Exercise brief:
Read the entries below and pull out each line with the string "target".

Records for the exercise:
=-=-=

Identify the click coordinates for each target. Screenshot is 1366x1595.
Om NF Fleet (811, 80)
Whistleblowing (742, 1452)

=-=-=

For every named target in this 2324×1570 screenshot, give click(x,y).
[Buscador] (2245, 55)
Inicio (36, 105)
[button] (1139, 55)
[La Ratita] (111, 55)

=-=-=

Result for this exercise:
Identify the click coordinates for each target. Screenshot is 1366x1595.
For every named target in this 2324×1570 screenshot, give click(x,y).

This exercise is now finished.